But as the commercial fleet has decreased over the years, the pleasure boat contingent has grown, and there are plenty of places to find a mooring or a slip for a quick visit.
The city offers some 35 transient moorings for visiting boaters. These can be found in both the outer and inner harbors, including 15 in Southeast Harbor, five off Stage Head in Western Harbor, and nine in the Inner Harbor. For those who wish to anchor, the best anchorage in the outer harbor is Southeast Harbor, which features a soft mud and clay bottom with depths of 23 to 30 feet. Western Harbor is a good option in westerly or northerly winds. A 26-passenger launch delivers boaters to the three primary public landings, all within minutes of downtown, or to the waterfront establishment of their choice.
Boaters who prefer a slip can contact one of Gloucester’s local marinas. One of the newest and largest in town is the Cape Ann’s Marina Resort ((978)-283-0806, firstname.lastname@example.org) which caters to transients and offers a host of amenities, including a fuel dock, pool, restaurant and bar.
Pier 7 Marina is located at the head of South Channel and is just a short walk from the restaurants and shops of downtown Gloucester. Pier 7 offers transient and full time dockage, free pump out, on-site showers, laundry, kitchen and grocery service. Our lounge is a unique gathering spot and the view from our deck grilling area makes whatever you are cooking taste even better. (781-858-5279, Dockmaster@Pier7-Marina.com)

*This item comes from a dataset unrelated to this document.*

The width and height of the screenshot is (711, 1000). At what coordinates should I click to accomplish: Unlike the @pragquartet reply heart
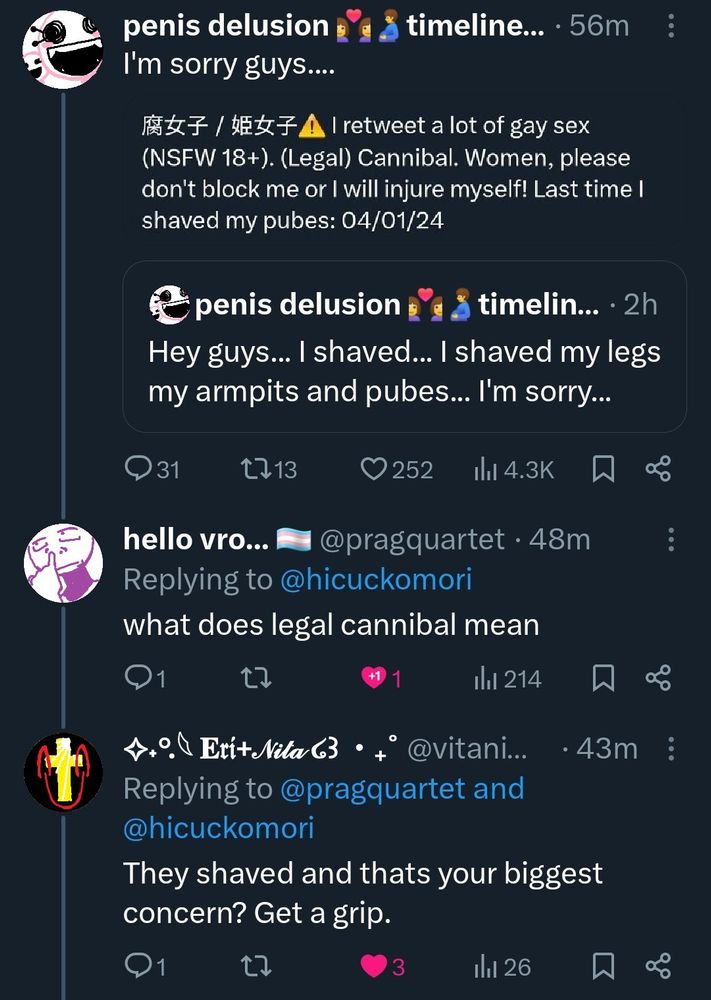[x=374, y=679]
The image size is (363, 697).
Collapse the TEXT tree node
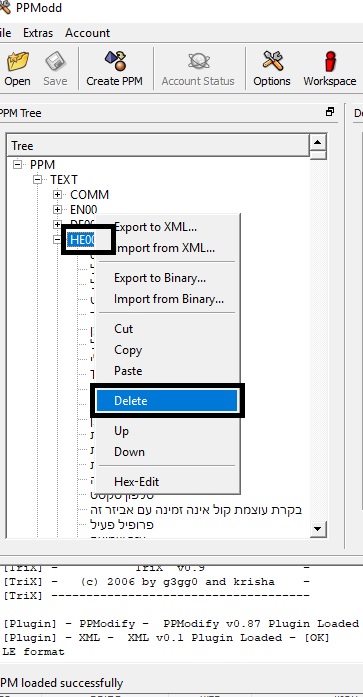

Once docked or moored, boaters are minutes from a bustling waterfront and downtown filled with hip restaurants, historic buildings, art galleries and shops. Exotic waterfront homes built in the 19th century have been transformed into museums and popular historic attractions, such as Beauport, Hammond Castle and the Sargent House. The HarborWalk—a series of informative granite signposts—guides visitors along a free walking tour of Gloucester’s waterfront and downtown district, including public art exhibits, gardens, scenic views and special events.
If you’re feeling hungry, the downtown area offers myriad options, for boaters and landlubbers alike. One of the harbor’s most popular dock-and-dine spots is the Mile Marker One restaurant, at the aforementioned Cape Ann’s Marina Resort. Bands perform on the so-called “bridge deck,” and the bar specialty is a mean Pain Killer cocktail. Captain Carlo’s, on the working waterfront, is owned by Gloucester natives and has a sparkling reputation for fresh seafood. The quirky Latitude 43 is the place to go for sushi lovers and live music, while Passports offers classic seasonal seafood dishes sourced daily straight from the Atlantic.
Tucked at the bottom of Cape Ann with its quaint downtown and picturesque harbor, Manchester-by-the-Sea is often overlooked by visitors to the North Shore.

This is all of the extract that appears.